• **Exercise**: Nothing but the lines from the one containing "Le tribunal (239, 234)" through the end of the entries should be set down, each exactly as written.

• **Dataset entries**:
_ _ _ _ _

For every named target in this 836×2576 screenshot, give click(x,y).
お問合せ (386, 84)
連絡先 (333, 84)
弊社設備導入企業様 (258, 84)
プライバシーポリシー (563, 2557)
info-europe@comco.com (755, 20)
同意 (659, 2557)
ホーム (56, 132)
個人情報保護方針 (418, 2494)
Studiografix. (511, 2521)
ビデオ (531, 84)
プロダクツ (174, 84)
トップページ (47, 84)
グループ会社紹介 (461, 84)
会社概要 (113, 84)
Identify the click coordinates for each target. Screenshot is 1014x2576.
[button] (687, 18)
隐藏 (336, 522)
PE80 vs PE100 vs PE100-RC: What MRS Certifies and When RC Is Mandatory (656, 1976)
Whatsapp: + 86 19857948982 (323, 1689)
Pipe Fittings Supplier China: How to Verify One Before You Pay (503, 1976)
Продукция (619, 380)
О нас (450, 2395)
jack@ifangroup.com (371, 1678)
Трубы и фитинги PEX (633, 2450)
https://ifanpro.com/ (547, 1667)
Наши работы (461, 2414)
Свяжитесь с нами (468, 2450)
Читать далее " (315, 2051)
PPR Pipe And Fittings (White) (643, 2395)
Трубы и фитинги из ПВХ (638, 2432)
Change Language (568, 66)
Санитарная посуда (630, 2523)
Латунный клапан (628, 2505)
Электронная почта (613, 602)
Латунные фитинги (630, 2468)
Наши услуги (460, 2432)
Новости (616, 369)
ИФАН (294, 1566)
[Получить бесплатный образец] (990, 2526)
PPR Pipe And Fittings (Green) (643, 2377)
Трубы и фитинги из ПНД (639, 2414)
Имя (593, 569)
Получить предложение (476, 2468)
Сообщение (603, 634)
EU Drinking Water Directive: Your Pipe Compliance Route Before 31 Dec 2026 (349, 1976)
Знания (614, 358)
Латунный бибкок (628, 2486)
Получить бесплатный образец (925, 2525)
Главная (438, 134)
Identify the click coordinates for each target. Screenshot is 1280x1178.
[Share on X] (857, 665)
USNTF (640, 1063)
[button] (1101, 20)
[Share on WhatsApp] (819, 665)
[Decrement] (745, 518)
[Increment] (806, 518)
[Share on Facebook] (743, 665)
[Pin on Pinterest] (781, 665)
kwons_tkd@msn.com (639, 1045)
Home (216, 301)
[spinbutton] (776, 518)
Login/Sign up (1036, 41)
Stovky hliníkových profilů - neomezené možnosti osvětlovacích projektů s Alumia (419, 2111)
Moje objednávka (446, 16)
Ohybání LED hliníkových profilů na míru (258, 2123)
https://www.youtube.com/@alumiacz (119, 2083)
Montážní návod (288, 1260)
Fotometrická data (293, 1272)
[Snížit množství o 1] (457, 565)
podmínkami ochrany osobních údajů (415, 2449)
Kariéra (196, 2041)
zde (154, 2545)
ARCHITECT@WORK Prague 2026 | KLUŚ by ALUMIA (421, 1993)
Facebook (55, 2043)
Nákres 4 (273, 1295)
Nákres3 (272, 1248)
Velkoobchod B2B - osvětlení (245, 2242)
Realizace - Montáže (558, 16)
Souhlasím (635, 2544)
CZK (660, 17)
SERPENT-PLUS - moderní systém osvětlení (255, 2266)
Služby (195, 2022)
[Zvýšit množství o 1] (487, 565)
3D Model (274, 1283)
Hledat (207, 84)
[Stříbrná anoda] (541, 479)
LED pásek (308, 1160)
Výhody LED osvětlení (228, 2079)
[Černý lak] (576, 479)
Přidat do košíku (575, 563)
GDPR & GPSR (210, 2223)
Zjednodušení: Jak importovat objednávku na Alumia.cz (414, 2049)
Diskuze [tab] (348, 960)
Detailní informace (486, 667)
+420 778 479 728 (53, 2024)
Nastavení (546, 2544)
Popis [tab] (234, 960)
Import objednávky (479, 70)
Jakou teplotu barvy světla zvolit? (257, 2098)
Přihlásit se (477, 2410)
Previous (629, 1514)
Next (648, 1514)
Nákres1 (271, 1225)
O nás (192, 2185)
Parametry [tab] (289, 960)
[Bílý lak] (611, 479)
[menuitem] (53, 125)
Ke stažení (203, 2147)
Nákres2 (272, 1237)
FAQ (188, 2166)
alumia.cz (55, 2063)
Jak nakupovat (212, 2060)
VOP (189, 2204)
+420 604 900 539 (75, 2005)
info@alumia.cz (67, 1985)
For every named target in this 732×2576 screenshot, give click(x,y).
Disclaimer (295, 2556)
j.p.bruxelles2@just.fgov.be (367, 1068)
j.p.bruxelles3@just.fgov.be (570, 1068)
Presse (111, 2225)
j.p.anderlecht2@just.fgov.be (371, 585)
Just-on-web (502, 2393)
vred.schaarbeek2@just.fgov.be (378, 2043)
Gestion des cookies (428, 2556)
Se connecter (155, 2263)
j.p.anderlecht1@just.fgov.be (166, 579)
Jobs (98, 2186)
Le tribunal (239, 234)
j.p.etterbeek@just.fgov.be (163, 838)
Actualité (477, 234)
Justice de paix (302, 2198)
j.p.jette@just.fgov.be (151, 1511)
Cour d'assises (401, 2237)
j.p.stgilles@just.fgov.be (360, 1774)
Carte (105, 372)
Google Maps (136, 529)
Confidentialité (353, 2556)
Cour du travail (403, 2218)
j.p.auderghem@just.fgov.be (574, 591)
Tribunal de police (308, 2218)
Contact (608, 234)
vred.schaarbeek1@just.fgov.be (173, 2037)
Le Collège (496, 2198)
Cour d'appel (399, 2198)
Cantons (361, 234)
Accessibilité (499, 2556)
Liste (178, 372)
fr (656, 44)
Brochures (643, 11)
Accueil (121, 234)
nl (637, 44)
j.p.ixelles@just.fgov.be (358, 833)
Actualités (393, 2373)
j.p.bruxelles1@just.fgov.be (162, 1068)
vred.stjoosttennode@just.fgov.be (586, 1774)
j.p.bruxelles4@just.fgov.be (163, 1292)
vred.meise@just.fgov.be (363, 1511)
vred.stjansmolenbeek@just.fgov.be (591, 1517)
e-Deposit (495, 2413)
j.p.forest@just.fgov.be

_ _ _ _ _

• **Exercise answer**:
Le tribunal (239, 234)
j.p.etterbeek@just.fgov.be (163, 838)
Actualité (477, 234)
Justice de paix (302, 2198)
j.p.jette@just.fgov.be (151, 1511)
Cour d'assises (401, 2237)
j.p.stgilles@just.fgov.be (360, 1774)
Carte (105, 372)
Google Maps (136, 529)
Confidentialité (353, 2556)
Cour du travail (403, 2218)
j.p.auderghem@just.fgov.be (574, 591)
Tribunal de police (308, 2218)
Contact (608, 234)
vred.schaarbeek1@just.fgov.be (173, 2037)
Le Collège (496, 2198)
Cour d'appel (399, 2198)
Cantons (361, 234)
Accessibilité (499, 2556)
Liste (178, 372)
fr (656, 44)
Brochures (643, 11)
Accueil (121, 234)
nl (637, 44)
j.p.ixelles@just.fgov.be (358, 833)
Actualités (393, 2373)
j.p.bruxelles1@just.fgov.be (162, 1068)
vred.stjoosttennode@just.fgov.be (586, 1774)
j.p.bruxelles4@just.fgov.be (163, 1292)
vred.meise@just.fgov.be (363, 1511)
vred.stjansmolenbeek@just.fgov.be (591, 1517)
e-Deposit (495, 2413)
j.p.forest@just.fgov.be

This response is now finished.